● YOUR ASSIGNMENT
Would you write out the entries below, every one of them, exactly?

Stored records
★ ★ ★ ★ ★
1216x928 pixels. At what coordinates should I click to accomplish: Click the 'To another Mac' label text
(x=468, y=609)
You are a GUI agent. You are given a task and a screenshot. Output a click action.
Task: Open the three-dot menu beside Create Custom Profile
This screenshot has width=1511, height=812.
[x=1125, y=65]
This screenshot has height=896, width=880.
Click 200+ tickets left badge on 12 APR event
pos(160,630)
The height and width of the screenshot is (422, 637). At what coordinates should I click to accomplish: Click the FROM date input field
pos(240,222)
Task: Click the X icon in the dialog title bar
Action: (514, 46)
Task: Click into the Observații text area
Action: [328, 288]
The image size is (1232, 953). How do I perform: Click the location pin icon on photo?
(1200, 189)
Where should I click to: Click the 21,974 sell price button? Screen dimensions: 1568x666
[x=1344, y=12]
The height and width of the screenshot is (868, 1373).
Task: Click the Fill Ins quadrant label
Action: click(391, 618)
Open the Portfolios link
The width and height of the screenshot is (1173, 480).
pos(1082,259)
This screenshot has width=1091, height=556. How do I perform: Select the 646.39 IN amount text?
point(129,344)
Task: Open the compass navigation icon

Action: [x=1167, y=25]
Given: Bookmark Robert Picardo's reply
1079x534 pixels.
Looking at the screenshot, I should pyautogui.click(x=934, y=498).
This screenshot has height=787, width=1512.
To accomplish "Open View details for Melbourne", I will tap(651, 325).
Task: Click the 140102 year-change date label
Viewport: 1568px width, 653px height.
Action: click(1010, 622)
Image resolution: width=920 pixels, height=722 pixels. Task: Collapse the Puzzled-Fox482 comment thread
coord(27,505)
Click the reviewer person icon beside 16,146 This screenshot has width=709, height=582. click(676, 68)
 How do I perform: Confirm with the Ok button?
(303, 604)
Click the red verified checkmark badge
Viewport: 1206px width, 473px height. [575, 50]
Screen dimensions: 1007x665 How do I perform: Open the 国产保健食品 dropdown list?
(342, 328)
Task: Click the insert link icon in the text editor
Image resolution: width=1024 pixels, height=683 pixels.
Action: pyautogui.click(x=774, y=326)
★ ★ ★ ★ ★
● ANSWER TO THE EXERCISE
1216x928 pixels. At what coordinates should I click to accomplish: Click the 'To another Mac' label text
(x=468, y=609)
You are a GUI agent. You are given a task and a screenshot. Output a click action.
Task: Open the three-dot menu beside Create Custom Profile
This screenshot has width=1511, height=812.
[x=1125, y=65]
This screenshot has height=896, width=880.
Click 200+ tickets left badge on 12 APR event
pos(160,630)
The height and width of the screenshot is (422, 637). At what coordinates should I click to accomplish: Click the FROM date input field
pos(240,222)
Task: Click the X icon in the dialog title bar
Action: (514, 46)
Task: Click into the Observații text area
Action: [328, 288]
The image size is (1232, 953). How do I perform: Click the location pin icon on photo?
(1200, 189)
Where should I click to: Click the 21,974 sell price button? Screen dimensions: 1568x666
[x=1344, y=12]
The height and width of the screenshot is (868, 1373).
Task: Click the Fill Ins quadrant label
Action: click(391, 618)
Open the Portfolios link
The width and height of the screenshot is (1173, 480).
pos(1082,259)
This screenshot has width=1091, height=556. How do I perform: Select the 646.39 IN amount text?
point(129,344)
Task: Open the compass navigation icon

Action: [x=1167, y=25]
Given: Bookmark Robert Picardo's reply
1079x534 pixels.
Looking at the screenshot, I should pyautogui.click(x=934, y=498).
This screenshot has height=787, width=1512.
To accomplish "Open View details for Melbourne", I will tap(651, 325).
Task: Click the 140102 year-change date label
Viewport: 1568px width, 653px height.
Action: click(1010, 622)
Image resolution: width=920 pixels, height=722 pixels. Task: Collapse the Puzzled-Fox482 comment thread
coord(27,505)
Click the reviewer person icon beside 16,146 This screenshot has width=709, height=582. click(676, 68)
 How do I perform: Confirm with the Ok button?
(303, 604)
Click the red verified checkmark badge
Viewport: 1206px width, 473px height. [575, 50]
Screen dimensions: 1007x665 How do I perform: Open the 国产保健食品 dropdown list?
(342, 328)
Task: Click the insert link icon in the text editor
Image resolution: width=1024 pixels, height=683 pixels.
Action: pyautogui.click(x=774, y=326)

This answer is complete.